DéVoilées
Conference
Auditorium Fondazione Sandretto Re Rebaudengo
13th September 2018
The inaugural conference for DéVoilées took place at the auditorium of the Fondazione Sandretto Re Rebaudengo on the evening of the exhibition’s opening. Introduced by a welcoming speech from Patrizia Sandretto Re Rebaudengo, the event brought together curator Valerio Consonni, hair designer and entrepreneur Franco Curletto, and artist Alessandro Vasapolli for a public conversation that retraced the conceptual, aesthetic, and technical genesis of the series.
More than a formal presentation, the encounter offered an opportunity to reflect collectively on the artistic process and on the collaborative relationships that shaped the project. Curator Valerio Consonni framed the discussion by contextualizing DéVoilées within Vasapolli’s wider practice – one rooted in the philosophical interrogation of perception and the limits of vision. He underlined how the series, though composed of portraiture, refuses the traditional logic of disclosure. Instead, it constructs a visual threshold where the body is partially withdrawn, and presence manifests through absence.
This central paradox—of showing through concealment – was at the heart of the conversation between Vasapolli and Curletto. Together, they revisited the moments of conception and creation behind the images, exploring the subtle visual language developed through their collaboration. Curletto, who designed and realized the hairstyles of each portrayed woman, offered insight into how hair became a narrative and structural element in the photographs. Vasapolli elaborated on his decision to represent the subjects from behind, explaining how this choice was not a stylistic device, but a way to decenter the gaze and disrupt conventional relationships between viewer and subject. The photographs thus become less about recognition, and more about resonance—they invite projection, interpretation, and introspection. In this sense, the act of seeing becomes active, incomplete, and deeply subjective.
Throughout the discussion, the speakers also addressed broader questions concerning identity, authorship, and the role of the viewer. What does it mean to construct an image without the need to reveal? Can anonymity heighten intimacy?

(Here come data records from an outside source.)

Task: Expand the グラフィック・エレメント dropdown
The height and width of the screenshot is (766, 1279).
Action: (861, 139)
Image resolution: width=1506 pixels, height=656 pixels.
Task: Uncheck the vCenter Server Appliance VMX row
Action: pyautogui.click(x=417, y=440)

And to what extent is meaning a co-creation between the artist, the subject, and the spectator?
By bringing together voices from visual art, curatorship, and applied aesthetics, the conference offered insight into the layered nature of DéVoilées – a series that is at once technically rigorous and conceptually open. The event emphasized how each work in the exhibition operates not as a finished statement, but as a site of potential, inviting the audience to inhabit a space where visibility is uncertain and where truth, if it appears, does so obliquely.
The evening reinforced the exhibition’s central proposition: that photography, rather than documenting what is known, can offer access to what remains unresolved—to what hovers at the edge of appearance, just beyond the threshold of the visible.